Supplied records below:

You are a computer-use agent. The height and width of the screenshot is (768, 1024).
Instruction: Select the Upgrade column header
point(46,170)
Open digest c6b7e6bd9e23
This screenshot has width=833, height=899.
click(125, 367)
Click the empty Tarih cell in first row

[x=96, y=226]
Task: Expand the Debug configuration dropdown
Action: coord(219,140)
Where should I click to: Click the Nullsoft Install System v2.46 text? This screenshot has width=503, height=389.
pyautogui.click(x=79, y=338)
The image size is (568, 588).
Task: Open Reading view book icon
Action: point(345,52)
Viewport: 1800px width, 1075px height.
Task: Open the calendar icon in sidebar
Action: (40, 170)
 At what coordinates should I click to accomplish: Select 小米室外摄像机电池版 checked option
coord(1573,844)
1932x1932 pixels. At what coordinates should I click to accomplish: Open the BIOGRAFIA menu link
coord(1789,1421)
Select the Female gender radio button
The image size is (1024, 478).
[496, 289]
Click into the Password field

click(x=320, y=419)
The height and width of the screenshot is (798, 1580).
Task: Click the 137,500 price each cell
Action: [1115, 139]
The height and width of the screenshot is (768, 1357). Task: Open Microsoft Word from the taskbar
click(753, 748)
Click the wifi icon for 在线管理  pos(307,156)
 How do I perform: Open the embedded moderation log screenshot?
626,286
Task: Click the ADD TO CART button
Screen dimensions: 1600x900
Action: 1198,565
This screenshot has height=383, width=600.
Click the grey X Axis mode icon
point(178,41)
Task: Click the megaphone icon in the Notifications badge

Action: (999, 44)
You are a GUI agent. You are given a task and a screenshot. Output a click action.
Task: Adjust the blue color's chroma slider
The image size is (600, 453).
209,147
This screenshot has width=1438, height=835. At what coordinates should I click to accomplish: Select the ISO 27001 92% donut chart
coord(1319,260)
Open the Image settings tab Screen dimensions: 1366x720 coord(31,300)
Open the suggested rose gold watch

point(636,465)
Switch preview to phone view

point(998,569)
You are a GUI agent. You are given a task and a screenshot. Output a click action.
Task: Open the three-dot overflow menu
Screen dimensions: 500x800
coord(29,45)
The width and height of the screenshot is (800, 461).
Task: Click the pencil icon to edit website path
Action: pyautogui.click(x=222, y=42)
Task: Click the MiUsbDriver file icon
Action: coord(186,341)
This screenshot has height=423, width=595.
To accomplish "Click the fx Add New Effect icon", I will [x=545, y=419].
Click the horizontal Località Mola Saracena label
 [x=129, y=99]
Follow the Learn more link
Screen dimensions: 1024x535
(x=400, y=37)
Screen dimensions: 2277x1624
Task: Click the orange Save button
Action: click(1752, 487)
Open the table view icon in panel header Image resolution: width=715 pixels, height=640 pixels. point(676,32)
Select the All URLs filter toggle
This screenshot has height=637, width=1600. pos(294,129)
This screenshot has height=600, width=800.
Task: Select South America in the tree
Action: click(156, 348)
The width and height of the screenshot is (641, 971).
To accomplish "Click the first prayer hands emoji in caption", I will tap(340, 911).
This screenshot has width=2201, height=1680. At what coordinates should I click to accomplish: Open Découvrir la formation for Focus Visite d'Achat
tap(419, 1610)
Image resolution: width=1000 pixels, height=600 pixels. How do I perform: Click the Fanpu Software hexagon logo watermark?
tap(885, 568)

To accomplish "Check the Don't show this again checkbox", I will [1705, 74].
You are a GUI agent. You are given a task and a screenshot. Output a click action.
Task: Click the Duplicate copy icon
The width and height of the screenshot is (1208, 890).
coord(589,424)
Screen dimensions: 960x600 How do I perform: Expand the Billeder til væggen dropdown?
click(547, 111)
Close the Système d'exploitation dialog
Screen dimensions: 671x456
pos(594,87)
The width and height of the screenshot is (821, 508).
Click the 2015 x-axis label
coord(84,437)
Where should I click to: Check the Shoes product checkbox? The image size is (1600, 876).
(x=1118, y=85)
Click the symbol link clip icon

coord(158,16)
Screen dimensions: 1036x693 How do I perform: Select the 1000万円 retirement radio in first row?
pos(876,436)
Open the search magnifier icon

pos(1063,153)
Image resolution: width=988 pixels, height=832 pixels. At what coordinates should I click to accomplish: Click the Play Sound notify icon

End of Supplied records.

### Assignment
The lines to copy run from the one containing "Screen dimensions: 960x600" through the last line above. Copy them exactly and include nothing else.

### Task answer
Screen dimensions: 960x600 How do I perform: Expand the Billeder til væggen dropdown?
click(547, 111)
Close the Système d'exploitation dialog
Screen dimensions: 671x456
pos(594,87)
The width and height of the screenshot is (821, 508).
Click the 2015 x-axis label
coord(84,437)
Where should I click to: Check the Shoes product checkbox? The image size is (1600, 876).
(x=1118, y=85)
Click the symbol link clip icon

coord(158,16)
Screen dimensions: 1036x693 How do I perform: Select the 1000万円 retirement radio in first row?
pos(876,436)
Open the search magnifier icon

pos(1063,153)
Image resolution: width=988 pixels, height=832 pixels. At what coordinates should I click to accomplish: Click the Play Sound notify icon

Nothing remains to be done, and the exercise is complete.